What is expected:
Every line of the material that mentions the word "dropdown" should be copied out.
BEGIN
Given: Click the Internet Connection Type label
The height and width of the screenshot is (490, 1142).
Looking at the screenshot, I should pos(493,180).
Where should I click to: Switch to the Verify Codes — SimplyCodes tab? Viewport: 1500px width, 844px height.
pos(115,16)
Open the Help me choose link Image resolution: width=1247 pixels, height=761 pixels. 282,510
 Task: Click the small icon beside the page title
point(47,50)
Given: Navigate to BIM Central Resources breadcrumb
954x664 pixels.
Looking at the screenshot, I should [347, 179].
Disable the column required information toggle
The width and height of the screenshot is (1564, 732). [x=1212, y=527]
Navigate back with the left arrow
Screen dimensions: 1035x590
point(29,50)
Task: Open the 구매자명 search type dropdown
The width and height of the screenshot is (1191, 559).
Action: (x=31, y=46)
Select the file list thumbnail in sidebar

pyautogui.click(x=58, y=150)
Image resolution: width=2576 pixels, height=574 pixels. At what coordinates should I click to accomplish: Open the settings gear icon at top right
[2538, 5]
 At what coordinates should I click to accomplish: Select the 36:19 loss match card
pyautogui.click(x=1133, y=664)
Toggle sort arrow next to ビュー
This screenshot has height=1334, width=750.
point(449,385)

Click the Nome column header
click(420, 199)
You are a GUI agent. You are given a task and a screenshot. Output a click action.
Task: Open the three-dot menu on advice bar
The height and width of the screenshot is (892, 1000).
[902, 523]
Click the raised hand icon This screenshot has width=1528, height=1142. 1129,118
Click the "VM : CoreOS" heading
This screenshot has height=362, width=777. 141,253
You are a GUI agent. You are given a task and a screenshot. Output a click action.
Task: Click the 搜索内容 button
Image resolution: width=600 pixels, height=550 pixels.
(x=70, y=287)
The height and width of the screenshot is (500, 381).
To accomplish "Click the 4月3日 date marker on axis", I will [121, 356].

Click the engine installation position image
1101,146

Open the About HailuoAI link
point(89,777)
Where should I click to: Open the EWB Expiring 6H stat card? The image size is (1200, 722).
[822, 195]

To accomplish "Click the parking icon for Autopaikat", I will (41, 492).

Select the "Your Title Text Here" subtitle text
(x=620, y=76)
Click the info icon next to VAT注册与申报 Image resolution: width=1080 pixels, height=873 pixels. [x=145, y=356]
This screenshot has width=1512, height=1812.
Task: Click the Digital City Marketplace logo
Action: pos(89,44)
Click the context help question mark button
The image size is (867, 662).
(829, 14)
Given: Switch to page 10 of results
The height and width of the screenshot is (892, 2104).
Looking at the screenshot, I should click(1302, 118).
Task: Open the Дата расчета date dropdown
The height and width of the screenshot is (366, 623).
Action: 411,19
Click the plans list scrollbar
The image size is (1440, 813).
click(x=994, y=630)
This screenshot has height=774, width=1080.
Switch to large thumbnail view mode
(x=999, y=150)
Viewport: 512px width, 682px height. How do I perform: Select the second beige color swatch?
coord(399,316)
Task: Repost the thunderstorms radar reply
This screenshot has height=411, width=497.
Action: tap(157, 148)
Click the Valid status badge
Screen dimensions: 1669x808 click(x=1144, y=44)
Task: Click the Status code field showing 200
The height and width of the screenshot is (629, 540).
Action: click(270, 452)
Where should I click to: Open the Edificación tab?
END
Output:
Task: Open the 구매자명 search type dropdown
Task: Open the Дата расчета date dropdown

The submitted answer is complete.